I agree with you completely. Python makes it hard to group behaviors akin to the Java interface. I see where interfaces make sense when building a system, but coming from a Java background, I always try to organize my Python code like a Java program. It's hard to break old habits, I guess.

An application or so a go I tried to use an internal dictionary to store objects for "implemented" interfaces. I overrode the getattr method in the base class to check this dictionary for objects of a certain type and run the correct method, if the dictionary had an object with a method. It was heavy, bloated, and problematic, but I think the idea was a sound one that's worthy of further exploration.

My 2% of a dollar.

I think the interface systems that exist -- namely Zope 3's and PyProtocols -- address a lot of the issues you are considering. They also deal with has-a vs. is-a in a novel way (adaptation), which is perhaps more general than interfaces. PyProtocols especially emphasized adaptation.

That said, using them will be as easy as simply creating a base class that raises NotImplementedError for all its methods. There's a significant overhead to being explicit in your interfaces; but if you're already convinced of the benefit, then maybe you're ready to make those changes.
Ned: why not just define ExecutableOneWay and ExecutableTheOtherWay as separate interfaces? Wouldn't that fix your problem?

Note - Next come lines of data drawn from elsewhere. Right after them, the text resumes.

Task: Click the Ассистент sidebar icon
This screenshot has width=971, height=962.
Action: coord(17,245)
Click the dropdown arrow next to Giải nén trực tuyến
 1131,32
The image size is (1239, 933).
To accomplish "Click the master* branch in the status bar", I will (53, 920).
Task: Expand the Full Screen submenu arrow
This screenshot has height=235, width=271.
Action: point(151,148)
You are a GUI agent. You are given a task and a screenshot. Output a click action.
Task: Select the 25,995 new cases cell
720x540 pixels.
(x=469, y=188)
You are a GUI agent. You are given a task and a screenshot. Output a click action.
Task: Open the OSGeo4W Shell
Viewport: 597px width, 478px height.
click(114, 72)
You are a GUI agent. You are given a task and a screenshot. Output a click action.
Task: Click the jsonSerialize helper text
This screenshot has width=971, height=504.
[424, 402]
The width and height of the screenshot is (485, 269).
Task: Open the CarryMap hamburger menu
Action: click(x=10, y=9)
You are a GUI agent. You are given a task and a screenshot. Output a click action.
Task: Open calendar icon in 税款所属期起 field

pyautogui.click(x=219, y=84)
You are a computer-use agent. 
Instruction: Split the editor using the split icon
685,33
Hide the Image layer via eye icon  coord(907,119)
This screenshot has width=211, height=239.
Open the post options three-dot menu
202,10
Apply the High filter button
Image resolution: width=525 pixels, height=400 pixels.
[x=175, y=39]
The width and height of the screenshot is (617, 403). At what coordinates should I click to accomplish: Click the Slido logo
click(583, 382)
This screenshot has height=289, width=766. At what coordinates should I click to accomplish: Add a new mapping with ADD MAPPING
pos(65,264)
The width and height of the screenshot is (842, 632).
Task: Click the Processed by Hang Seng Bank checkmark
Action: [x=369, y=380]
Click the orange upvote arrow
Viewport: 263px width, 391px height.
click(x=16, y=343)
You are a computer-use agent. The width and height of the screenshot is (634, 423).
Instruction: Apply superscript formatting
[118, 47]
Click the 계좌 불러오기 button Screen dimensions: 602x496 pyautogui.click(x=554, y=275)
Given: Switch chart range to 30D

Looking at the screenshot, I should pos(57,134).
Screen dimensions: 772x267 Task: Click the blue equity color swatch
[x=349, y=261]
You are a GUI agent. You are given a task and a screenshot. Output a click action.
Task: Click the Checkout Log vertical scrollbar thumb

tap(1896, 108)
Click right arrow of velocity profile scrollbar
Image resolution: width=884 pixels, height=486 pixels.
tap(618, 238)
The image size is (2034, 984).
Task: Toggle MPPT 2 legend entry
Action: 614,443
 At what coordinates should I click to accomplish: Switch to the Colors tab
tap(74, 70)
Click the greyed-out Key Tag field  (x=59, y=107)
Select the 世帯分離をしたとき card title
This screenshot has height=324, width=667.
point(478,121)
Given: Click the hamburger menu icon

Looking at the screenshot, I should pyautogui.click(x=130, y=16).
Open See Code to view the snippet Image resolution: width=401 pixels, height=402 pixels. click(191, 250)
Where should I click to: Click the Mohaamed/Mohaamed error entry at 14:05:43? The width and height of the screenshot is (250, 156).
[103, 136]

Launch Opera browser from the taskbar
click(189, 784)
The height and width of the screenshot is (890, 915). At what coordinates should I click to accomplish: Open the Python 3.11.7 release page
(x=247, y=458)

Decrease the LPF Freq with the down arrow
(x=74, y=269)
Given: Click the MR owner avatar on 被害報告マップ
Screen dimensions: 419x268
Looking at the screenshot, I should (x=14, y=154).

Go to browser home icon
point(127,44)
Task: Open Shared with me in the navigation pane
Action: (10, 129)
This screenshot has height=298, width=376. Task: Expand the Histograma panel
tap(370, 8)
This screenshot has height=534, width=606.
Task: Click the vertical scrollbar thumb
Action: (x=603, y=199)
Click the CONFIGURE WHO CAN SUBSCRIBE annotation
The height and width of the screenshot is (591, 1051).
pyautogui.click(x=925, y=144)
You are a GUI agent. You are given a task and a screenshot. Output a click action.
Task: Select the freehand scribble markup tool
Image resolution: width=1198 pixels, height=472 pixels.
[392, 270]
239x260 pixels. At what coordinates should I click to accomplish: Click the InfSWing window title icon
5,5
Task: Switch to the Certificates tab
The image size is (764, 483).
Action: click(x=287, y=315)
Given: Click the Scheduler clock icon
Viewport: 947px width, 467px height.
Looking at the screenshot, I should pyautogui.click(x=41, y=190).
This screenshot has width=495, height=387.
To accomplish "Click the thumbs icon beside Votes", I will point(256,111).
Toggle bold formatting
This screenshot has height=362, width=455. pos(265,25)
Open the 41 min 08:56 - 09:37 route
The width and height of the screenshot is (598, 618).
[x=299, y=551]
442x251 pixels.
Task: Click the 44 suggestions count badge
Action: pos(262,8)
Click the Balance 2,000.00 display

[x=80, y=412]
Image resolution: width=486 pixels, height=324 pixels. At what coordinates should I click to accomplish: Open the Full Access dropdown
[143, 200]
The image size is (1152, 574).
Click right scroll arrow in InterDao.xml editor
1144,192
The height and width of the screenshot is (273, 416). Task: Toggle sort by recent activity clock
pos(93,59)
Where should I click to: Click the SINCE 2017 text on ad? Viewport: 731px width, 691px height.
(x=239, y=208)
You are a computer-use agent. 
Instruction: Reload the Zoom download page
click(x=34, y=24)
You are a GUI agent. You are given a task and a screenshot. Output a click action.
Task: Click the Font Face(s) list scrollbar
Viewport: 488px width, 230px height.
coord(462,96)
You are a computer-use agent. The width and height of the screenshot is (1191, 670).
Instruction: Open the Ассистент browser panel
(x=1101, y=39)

I realize you say that's the path to "one interface per method", but don't all interfaces walk that path eventually? I mean, how else would you expect to do it in Java or C++? Really, in my experience, it's uncommon to have really wide interfaces. Most are in the 1-5 method range, I think, and that's a *good* thing, because it means you're keeping concerns separate.

Now, if you want to use PyProtocols, you can usually separate these concerns on either a class-by-class or even instance-by-instance basis using adapters, but of course your code may become somewhat more verbose due to the addition of adapter classes. But your code will also be more modular, because the details specific to an entire area of concern can then be factored out from the pure "domain model" code.
Doesn't the idea of explicit interfaces go against the dynamic nature of Python?

My gut feeling is you are trying to make Python be something it doesn't want to be. That's probably not a good thing.